Das Rezept für "Eine Leiche für Margarete", ist nicht neu. Autor Hans Schimmel weiß, dass Krimis immer ziehen. Er mischt dazu flotte Sprüche, schon mal unter der Gürtellinie, ausgefallene Typen und eine gehörige Portion Klamaukm, schon ist sie fertig, die Kriminalkomödie. Hintersinniges à la Professor Boerne und Kommissar Thiel vom Tatort aus Münster darf man da freilich nicht erwarten. Aber was die Garitzer auf der Phoenix, so heißt das irre Schiff, an Witz rübergebracht und an schrägen Typen auf die schwankenden Bretter geschickt haben, das hat den rund 400 Zuschauern im restlos ausverkauften Saal Riesenspaß gemacht.
Besucherin Ingeborg Reuß findet in der Pause die Atmosphäre familiär und die Typen einfach getroffen und Anita Klauda formuliert es so: "Wenn eine Katharina Bauer im schrillen Fummel auf die Bühne kommt, da schmeißt du dich einfach weg".


Traumschiff als Alptraumreise

Die Theatergruppe des SV Garitz spielt ja nur bei besonderen Gelegenheiten. Das 120-jährige Bestehen des Sportvereins ist so ein Anlass, aber wer aus einem Fundus von Mimen schöpfen kann, die im Fasching ihre Eignung als Komödianten auf der Bühne bewiesen haben, der kann das schon mal wagen.

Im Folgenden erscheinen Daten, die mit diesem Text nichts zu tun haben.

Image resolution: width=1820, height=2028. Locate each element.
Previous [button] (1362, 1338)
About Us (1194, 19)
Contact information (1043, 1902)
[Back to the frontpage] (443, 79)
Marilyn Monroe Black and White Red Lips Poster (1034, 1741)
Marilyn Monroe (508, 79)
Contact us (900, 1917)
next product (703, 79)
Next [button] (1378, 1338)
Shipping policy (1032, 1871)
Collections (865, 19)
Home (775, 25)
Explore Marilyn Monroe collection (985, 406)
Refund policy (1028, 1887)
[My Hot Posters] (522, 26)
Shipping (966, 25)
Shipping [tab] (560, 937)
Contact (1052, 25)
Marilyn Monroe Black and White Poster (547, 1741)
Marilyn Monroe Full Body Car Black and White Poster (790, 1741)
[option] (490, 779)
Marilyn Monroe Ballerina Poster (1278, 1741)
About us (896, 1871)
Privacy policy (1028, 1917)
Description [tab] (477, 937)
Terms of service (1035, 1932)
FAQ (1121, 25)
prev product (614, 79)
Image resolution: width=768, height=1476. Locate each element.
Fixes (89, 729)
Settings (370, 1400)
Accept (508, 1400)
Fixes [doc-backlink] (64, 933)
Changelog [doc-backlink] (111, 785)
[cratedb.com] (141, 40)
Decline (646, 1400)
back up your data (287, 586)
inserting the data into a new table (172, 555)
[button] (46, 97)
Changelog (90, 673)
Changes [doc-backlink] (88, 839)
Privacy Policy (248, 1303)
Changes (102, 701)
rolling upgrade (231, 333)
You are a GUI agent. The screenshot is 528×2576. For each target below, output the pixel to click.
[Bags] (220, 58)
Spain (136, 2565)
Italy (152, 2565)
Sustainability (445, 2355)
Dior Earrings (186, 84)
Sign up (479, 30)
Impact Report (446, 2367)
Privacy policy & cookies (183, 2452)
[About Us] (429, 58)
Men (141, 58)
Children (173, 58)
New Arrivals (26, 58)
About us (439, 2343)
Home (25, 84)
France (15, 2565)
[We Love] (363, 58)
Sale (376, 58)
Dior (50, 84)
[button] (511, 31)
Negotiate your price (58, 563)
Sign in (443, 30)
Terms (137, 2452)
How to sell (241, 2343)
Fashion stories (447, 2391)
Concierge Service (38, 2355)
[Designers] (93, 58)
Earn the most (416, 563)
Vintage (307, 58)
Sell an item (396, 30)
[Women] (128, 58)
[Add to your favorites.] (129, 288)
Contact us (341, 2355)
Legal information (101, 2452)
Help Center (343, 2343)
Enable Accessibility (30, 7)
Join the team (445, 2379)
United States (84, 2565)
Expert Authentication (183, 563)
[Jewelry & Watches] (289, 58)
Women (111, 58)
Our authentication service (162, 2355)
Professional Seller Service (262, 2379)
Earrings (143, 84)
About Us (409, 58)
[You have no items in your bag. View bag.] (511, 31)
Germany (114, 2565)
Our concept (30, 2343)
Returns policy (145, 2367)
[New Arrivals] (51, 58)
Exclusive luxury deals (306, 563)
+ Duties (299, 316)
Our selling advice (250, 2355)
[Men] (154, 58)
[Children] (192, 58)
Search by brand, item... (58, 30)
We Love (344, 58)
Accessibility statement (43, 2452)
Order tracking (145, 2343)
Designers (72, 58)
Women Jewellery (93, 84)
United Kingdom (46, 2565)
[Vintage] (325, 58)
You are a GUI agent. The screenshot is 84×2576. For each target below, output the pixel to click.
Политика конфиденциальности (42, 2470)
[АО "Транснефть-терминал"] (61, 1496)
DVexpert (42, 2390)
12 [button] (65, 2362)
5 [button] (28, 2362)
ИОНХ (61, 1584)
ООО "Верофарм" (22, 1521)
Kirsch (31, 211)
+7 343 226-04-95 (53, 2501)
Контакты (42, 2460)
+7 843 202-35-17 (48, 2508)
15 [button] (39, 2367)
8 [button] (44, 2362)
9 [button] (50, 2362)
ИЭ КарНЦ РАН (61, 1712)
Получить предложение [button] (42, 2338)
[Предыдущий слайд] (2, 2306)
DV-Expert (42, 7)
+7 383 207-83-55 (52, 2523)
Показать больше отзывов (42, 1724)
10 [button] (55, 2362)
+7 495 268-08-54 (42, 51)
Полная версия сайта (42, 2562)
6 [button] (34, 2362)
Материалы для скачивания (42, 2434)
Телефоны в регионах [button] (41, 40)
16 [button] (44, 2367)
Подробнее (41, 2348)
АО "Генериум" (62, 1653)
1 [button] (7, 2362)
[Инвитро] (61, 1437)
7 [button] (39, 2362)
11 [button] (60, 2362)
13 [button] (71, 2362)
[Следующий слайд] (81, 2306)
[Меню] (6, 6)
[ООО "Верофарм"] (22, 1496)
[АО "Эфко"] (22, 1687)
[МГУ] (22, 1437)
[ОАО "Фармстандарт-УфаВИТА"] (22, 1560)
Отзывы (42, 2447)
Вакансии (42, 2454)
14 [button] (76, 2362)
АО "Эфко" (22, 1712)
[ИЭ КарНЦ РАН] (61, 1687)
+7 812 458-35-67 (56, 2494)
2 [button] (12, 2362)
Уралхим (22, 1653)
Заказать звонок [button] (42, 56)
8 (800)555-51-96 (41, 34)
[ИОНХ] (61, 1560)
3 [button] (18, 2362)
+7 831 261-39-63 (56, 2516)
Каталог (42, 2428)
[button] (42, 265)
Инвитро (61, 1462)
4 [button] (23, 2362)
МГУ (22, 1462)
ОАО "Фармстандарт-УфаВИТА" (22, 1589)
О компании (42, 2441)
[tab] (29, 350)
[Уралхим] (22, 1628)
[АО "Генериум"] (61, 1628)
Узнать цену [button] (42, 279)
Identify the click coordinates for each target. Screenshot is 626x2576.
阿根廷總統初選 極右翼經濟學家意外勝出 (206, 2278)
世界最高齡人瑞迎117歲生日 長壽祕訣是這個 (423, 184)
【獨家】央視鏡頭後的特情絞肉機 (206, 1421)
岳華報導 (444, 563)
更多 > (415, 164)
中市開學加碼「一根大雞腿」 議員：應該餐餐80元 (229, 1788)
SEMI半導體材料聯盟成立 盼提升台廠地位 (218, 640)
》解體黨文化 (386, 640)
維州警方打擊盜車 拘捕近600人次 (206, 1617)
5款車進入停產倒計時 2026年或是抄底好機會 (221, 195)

Vorsitzender Thomas Leiner hat sich mit Reinhold Dörschmidt einen bewährten Theaterfreund und mit David Rybak einen schon von Berufswegen mit vielen öffentlichkeitswirksamen Wassern gewaschenen Macher an seine Seite geholt. Was die Drei und ihre Truppe - Flo Keßler als Souffleur, Manfred und Tobias Alles für Ton und Licht,
Barbara Götz und Silvia Schäfer für gutes Aussehen - aus der lustigen Seefahrt gemacht haben, das strapaziert,wenn man sich an die Headset-Mikros mal gewöhnt hat, die Lachmuskeln und sorgt für Heiterkeitsausbrüche.


Dramatische Seefahrt

Eine Seefahrt ist lustig? Dass sich Passagiere hier, wo die Feinen und Reichen unter sich sind, wo miteinander gekämpft, gesoffen und gestritten wird, schon mal in die Haare geraten, kommt zwar vor, mit einem Mord konnte Kapitän Hacker (Thomas Leiner als elegante Erscheinung im Stil eines Sascha Hehn vom Traumschiff) allerdings nicht rechnen. Dass die Leiche kurz darauf auch noch verschwindet, ist genau das richtige Szenario für Bordköchin, Margarete, Paraderolle für das Garitzer Urgestein Monika Koch, die der mit bescheidenen Kochkünsten ausgestatteten, aber pfiffigen "Ermittlerin" unverwechselbares Profil gibt.


Köstliche Momente

Als geübte Krimileserin, mit Faible für Massenmörder fühlt sie sich geradezu berufen, diesen Fall zu lösen. Assistiert von der Schiffsärztin (Ingrid Baier), die mit beachtlichen Mengen von Alkohol leicht schwankend ihre Instrumente desinfizieren muss. Szenenapplaus auch für Gertrud Kessler, wenn sie als resolute Hiltrud mit einem Arm voller Flaschen die Schnapsvorräte in ihrem kleinen Salon wieder auffüllt. Köstlich auch die Auftritte der Metzgermeisterswitwe (Katharina Bauer) aus der Kategorie der Möchtegern-Adeligen mit Frau von Maierstein (stilvoll galant Maria Schönlein), die eher verarmtem Adel zuzurechnen ist. Christian Rüth als überkandidelter Rübenich will jedoch von beiden nichts wissen: Seinen Traum hat er auf der Queen Mary gefunden.
Das Bordleben gleicht einem Kriegsschauplatz, wenn die temperamentvolle Steffi Wegmann als streitbare Feministin Beate Ohse auf den Erfolgsautor Rocky Ricks trifft, der "ohne Sex und Alkohol, die längste halbe Stunde seines Lebens" nur knapp überstanden hat. Matthias Scheit als blasierter Macho im Geschlechterkrieg ist die Entdeckung des Abends. Zum Schluss verdächtigt jeder jeden, bis feststeht dass es gar keine Leiche gibt, und Margarete den Tatort Garitz aufgeklärt hat.